Scarce Steep Scare Secured: PlayStation 2’s Kuon
There has always been this sect of games, specifically older retro titles, that you hear so much about. But barely anyone I know has played them. This was a big thing during the PlayStation 2 era, and when emulation became more prevalent later in the years, it became less of an issue because if you wanted a game, it was a few clicks away. So now that I am a little older, I am fascinated with these more difficult, rare, and obscure horror games that have seen more attention during the internet age, and it’s become my goal to find these games and try them out…finally.
The game I got around to this week was Kuon. A survival horror game developed by now famous From Software. Developers of the Dark Souls and Armored Core series. During the Gamecube and PlayStation 2 era, From Software started development on Kuon, a survival horror game set in the Heian period in Japanese history, which these days is noted for having some of the best classical Japanese arts.
Throughout the game, players would control three different characters. Utsuki, Sakuya, and Abe no Seimei, each of them being able to tap into some form of mystical power and being referred to as ohmyõdõ or exorcists. You will use these powers to battle otherworldly creatures as you work to figure out the mystery behind the monster outbreak at Fujiwara Manor in Kyoto, Japan.
When it was originally released in 2004, outside of Japan, Kuon never really garnered much coverage. It could be between the limited coverage or the at the time lackluster reviews from the few outlets that did cover it, which led to fewer printings of the actual game, specifically in North America. It is considered to be a quite rare title in the PlayStation 2 library, with used copies going for between 200-300$.

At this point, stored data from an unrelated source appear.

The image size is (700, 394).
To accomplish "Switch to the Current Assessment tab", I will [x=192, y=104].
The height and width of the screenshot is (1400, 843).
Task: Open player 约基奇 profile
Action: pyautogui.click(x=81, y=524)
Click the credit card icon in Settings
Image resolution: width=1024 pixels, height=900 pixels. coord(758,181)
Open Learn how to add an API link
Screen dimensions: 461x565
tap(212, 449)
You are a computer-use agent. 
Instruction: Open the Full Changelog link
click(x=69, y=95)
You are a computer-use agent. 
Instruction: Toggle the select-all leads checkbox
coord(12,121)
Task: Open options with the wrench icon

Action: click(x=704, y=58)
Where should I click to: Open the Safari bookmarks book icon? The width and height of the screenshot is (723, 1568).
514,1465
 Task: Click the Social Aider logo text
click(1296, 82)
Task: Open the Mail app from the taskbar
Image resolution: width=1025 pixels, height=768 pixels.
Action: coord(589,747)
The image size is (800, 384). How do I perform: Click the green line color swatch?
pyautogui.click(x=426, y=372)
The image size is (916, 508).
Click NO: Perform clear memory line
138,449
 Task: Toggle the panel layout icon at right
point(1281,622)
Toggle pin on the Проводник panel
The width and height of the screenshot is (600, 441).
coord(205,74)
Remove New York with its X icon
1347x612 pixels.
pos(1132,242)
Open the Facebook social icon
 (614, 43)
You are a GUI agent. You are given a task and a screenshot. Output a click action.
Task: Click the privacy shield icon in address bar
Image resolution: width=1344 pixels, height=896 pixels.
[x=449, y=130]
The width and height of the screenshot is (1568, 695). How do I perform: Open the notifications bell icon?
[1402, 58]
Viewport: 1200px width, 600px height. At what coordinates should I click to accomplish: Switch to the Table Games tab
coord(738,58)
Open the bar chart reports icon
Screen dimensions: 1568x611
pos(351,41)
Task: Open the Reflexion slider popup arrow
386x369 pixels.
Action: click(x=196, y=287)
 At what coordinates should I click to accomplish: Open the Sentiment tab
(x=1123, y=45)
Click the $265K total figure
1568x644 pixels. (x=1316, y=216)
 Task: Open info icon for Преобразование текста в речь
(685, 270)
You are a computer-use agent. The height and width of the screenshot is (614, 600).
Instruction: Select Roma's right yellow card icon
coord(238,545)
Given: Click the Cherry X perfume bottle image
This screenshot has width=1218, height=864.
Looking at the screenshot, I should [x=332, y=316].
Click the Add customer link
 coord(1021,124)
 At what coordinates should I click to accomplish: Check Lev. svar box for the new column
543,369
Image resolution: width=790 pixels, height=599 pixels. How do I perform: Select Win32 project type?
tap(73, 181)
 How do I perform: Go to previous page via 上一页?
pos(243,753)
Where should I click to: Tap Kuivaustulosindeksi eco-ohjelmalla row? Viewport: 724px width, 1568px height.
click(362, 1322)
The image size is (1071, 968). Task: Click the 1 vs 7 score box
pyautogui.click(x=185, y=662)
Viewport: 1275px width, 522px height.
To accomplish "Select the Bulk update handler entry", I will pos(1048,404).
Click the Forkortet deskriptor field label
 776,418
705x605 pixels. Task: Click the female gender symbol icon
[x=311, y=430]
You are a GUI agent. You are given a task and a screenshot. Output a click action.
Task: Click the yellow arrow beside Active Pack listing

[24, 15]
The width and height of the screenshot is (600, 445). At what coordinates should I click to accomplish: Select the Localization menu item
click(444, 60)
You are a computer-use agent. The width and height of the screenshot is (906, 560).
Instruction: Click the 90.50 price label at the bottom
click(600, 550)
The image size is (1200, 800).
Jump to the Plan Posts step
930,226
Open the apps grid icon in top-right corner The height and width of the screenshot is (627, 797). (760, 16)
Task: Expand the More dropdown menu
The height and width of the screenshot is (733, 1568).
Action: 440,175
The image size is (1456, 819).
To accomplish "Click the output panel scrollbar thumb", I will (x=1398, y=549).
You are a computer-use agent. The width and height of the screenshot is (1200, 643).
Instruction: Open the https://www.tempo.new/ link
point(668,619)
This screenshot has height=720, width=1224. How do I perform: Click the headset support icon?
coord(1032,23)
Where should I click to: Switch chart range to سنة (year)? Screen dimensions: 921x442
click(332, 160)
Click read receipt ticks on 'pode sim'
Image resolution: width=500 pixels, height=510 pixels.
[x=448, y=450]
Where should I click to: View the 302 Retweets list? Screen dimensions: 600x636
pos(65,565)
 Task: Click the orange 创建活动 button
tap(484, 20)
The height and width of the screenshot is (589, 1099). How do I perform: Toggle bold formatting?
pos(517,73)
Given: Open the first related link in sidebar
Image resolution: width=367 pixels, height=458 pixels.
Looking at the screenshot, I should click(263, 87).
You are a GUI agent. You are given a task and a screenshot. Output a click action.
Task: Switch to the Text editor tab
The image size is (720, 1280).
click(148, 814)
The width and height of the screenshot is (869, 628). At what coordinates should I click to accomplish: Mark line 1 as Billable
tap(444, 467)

Many of what the reviewers from back then found irksome or disjointed holds true today. While Kuon does a great job of setting itself apart in the form of its art design and focus on a specific era in Japanese culture and history, its controls and combat not only didn’t age very well but even compared to some other games from 2004 felt like it might have been rough especially when you think of what else came out that year like Metal Gear Solid 3, Second Sight or Psi-ops.
While I do enjoy the world-building in Kuon, especially how the environmental storytelling really adds to it, like in Resident Evil and Silent Hills, leftover notes from people who at one point existed in this world. It is the gameplay that really bogs the whole experience down. The combat is just very unpolished. There is a real lack of responsiveness when trying to fight enemies. Even when there is a singular enemy on screen, it can be difficult if they are quick. It doesn’t help that even with the promise of these cool exorcism abilities, which granted there are quite a few really cool spells, with how slowly everything is paced and how stiff the characters feel while casting, we never feel like an all-powerful exorcist. Which, granted, could be the point. But the flip side of that is our characters all have this innate stillness to them when walking around that even the general movement feels rough at times.
Then there is, of course, the soundtrack. Today, FromSoftware is known for its incredibly emotional and gut-wrenching scores. They embody the game and command the scenes leading to this infallible mixture between music and storytelling that is present in so few other games. In Kuon, unfortunately, there is just this one guttural moan with some wind effects for the entire game outside of boss fights which do have some good soundtracks, but nothing compared to the ones present in FromSoftware games today.
The Horror is Kuon is awesome, and to me, it is easily the biggest takeaway. The way they allow the environment to really set up some truly disturbing scenes and let us sit with it. Or how slowly walking through a scene only to realize there was someone… Or someTHING on the roof watching us the whole time has a way of sinking in and getting under your skin. This is where the movement and its stamina and health mixture system does help to set up these moments. Because in Kuon, your health and stamina are interconnected. So if you find yourself running around, you’ll get winded, and it’ll attract enemies in the area to you. But, because your health is also connected to it, you will be facing these enemies with a lot more risk. It’s just unfortunate that the slow trodding through cleared areas tends to slow the pace down so much.
It’s hard to say if it’s worth the trip through Kuon, given its difficulty to find and outdated game design. If you have the means to go through it, then go ahead. Just know that unlike some other choice PlayStation 2 horror games, it hasn’t aged the greatest in its combat. Environmental storytelling is still top-notch, so if you are in it more for the story, then I would say go for it. It would be nice if there was an easier legal way to play, and with the amount of goodwill FromSoftware holds with its fans, it would be awesome to see them rerelease this game.
In a world of rare horror games, Kuon is one of the better-known ones, alongside Haunting Ground and Rule of Rose. I have already expressed my feelings for Rule of Rose before, but my next goal is to finally sit down and see what all the fuss is over Haunting Ground.